Let’s Face It: We All Have a Favorite Child

cute baby laying downGet Pregnant Fast

As kids, we often found ourselves pondering whether our parents had a favorite. We wondered who was mom’s darling or who dad favored the most. These thoughts sometimes sparked jealousy among siblings, as we believed others held a special place in our parents’ hearts. Now that we’re parents ourselves, we promised we’d never pick favorites. We convinced ourselves that each child would hold equal importance. Yet, here I am, confessing like a reformed liar: I have a favorite child.

The child who springs out of bed with a bright smile, dresses without a fuss, and lends a helping hand? That’s my favorite. The one who cuddles close and showers me with sweet kisses? That too is my favorite. The child who’s heartbroken over a lost toy or a difficult day? Yes, they’re my favorite as well. The one who cracks a joke that makes me laugh or brings tears of joy to my eyes? That’s my favorite child too. And the one who gazes at me with pure admiration? Yes, they’re my all-time favorite.

On their birthday, of course, they’re my favorite child. Meanwhile, the one who constantly calls my name like a broken record? Well, that’s my least favorite child. The one who erupts in tantrums, throwing objects and tears? They’re my least favorite too. And that inconsolable little one? Unfortunately, they also take the title of my least favorite child. The reality is, these roles shift daily—sometimes even hourly. I won’t apologize for not loving all my children equally at every moment. I can’t change how I feel, nor would I want to.

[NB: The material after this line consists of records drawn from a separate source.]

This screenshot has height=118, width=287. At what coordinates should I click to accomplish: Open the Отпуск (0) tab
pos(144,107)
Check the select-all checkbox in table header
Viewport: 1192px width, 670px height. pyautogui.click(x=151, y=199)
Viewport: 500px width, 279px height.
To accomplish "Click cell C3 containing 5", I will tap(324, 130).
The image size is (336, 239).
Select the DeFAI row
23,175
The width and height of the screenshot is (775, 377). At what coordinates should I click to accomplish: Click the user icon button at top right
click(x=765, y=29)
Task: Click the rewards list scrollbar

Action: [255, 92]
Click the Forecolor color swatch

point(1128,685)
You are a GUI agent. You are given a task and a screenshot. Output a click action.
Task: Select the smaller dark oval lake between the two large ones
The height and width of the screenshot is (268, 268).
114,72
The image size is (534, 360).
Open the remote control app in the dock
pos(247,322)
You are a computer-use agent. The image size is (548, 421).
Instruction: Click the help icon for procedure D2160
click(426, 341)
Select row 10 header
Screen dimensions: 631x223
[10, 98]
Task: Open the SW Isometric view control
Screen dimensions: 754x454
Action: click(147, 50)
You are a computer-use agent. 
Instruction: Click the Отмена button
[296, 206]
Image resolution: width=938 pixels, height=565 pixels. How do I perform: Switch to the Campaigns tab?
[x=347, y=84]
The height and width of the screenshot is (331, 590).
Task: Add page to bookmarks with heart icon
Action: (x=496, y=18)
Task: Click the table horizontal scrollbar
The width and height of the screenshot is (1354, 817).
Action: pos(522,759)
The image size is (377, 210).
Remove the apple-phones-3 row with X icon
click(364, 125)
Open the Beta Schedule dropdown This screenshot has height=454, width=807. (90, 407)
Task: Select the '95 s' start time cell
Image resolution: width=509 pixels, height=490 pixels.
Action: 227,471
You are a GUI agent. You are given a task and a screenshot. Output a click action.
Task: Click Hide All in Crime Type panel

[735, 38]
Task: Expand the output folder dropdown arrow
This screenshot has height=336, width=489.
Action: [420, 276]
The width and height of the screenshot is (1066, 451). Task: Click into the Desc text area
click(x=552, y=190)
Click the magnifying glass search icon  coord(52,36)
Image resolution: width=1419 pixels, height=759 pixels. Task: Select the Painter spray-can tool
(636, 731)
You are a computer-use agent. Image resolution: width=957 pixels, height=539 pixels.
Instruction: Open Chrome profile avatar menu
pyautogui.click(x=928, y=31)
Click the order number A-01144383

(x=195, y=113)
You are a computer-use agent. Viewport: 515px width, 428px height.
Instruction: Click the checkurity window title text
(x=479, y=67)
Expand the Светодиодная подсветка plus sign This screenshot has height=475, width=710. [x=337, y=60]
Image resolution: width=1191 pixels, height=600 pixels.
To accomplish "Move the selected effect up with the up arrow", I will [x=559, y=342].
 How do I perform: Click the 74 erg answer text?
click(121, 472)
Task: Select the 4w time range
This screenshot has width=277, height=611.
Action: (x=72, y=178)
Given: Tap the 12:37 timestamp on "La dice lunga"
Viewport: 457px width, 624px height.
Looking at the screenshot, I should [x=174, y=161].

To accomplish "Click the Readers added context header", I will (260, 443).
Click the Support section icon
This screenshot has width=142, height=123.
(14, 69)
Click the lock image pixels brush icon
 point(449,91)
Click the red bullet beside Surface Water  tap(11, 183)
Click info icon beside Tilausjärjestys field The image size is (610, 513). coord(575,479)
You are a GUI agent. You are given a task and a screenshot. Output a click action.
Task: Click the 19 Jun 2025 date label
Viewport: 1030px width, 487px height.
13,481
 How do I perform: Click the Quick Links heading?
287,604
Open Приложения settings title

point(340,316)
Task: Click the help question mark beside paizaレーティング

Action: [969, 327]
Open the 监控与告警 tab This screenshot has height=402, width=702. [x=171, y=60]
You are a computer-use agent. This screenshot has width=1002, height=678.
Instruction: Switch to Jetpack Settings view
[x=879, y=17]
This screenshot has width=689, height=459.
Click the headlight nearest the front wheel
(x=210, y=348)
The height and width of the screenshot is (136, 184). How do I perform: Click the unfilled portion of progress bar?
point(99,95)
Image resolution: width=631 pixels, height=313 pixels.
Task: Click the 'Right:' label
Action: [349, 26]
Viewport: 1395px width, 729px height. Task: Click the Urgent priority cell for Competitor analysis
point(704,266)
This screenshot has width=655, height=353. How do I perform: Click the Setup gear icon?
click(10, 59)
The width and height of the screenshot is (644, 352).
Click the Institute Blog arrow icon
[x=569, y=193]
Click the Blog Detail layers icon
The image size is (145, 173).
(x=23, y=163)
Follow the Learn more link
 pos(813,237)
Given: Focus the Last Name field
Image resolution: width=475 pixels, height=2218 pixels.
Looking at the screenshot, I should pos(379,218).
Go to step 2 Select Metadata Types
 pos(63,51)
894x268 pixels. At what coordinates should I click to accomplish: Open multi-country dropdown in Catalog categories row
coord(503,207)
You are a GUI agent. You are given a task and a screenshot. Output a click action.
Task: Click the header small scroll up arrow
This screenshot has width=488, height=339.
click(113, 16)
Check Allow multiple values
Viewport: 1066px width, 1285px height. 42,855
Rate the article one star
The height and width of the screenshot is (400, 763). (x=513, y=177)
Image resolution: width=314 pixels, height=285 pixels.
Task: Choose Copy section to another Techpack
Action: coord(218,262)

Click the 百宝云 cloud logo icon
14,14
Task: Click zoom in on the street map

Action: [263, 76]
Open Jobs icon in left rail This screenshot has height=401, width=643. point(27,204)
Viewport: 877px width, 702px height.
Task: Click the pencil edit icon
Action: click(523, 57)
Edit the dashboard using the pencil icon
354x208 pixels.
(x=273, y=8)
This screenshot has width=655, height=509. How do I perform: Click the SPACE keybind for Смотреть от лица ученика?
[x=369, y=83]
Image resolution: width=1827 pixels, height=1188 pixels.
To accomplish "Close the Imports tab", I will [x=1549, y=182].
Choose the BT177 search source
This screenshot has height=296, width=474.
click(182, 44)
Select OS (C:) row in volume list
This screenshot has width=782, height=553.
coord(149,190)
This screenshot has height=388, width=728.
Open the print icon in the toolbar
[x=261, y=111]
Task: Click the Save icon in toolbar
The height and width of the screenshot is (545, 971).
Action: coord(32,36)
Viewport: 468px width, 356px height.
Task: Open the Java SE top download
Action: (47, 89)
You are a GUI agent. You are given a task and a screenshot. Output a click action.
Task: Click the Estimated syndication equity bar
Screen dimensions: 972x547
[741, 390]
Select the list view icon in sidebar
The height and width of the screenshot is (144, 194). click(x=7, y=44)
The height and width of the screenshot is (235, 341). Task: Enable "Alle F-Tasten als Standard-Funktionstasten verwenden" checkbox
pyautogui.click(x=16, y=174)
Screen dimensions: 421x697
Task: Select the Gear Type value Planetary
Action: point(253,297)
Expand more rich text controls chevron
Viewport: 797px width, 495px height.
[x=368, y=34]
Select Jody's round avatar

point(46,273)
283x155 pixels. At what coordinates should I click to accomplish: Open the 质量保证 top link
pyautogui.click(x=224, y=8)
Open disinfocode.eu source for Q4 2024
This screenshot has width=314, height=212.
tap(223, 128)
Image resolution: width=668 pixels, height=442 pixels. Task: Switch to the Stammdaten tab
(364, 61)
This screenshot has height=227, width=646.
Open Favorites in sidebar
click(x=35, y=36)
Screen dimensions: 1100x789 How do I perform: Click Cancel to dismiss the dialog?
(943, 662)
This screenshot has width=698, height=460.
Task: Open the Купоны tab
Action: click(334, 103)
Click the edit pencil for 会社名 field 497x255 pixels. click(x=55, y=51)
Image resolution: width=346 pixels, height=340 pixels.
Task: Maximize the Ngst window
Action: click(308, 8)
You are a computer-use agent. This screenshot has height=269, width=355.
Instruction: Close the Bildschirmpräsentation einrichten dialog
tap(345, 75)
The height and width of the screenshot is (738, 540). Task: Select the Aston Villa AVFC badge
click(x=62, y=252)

After all, I am human.

Some days, when everything aligns perfectly and we all manage to get enough sleep, I find the patience to embrace their best selves, and our day feels like a dream. But those days are rare treasures hidden beneath a mossy rock. Here’s the truth: I love each of my children deeply, and I’ve come to terms with my fluctuating affections. While I might occasionally send an internal eye-roll toward one of my unsuspecting darlings, I keep my composure on the outside. I adore them all, and I strive to make each one feel unique and valued.

You might catch me twirling my toddler during our spontaneous dance sessions, constructing imaginary cities with my four-year-old during quiet time, or cuddling my baby as the day winds down. Every time I look into their sparkling blue eyes, I think: at this moment, you are my favorite.

I brought these little humans into the world not just to enrich it, but primarily for me—to experience a love unlike any other, to embrace the joys of parenthood, and to hold a fragment of divinity in my arms. So I don’t shy away from whispering to each child why they’re my favorite at that moment. While I sometimes feel a twinge of guilt about favoring one over another based on my feelings, I also recognize that my love isn’t measured by achievements or personality traits.

I suspect my kids will experience moments of feeling special and others of feeling overlooked. They may even wonder who my favorite truly is. This scenario feels all too familiar, doesn’t it? For more insights into navigating the complexities of parenthood, check out this blog post here. If you’re exploring options for home insemination, don’t forget to visit Make a Mom, a trusted source for at-home insemination kits. Additionally, if you’re interested in more information on pregnancy and home insemination, here is an excellent resource.

In summary, it’s perfectly natural to have a favorite child at any given moment, and embracing that truth can bring peace in the chaos of parenting. Love may ebb and flow, but it remains ever-present in our family.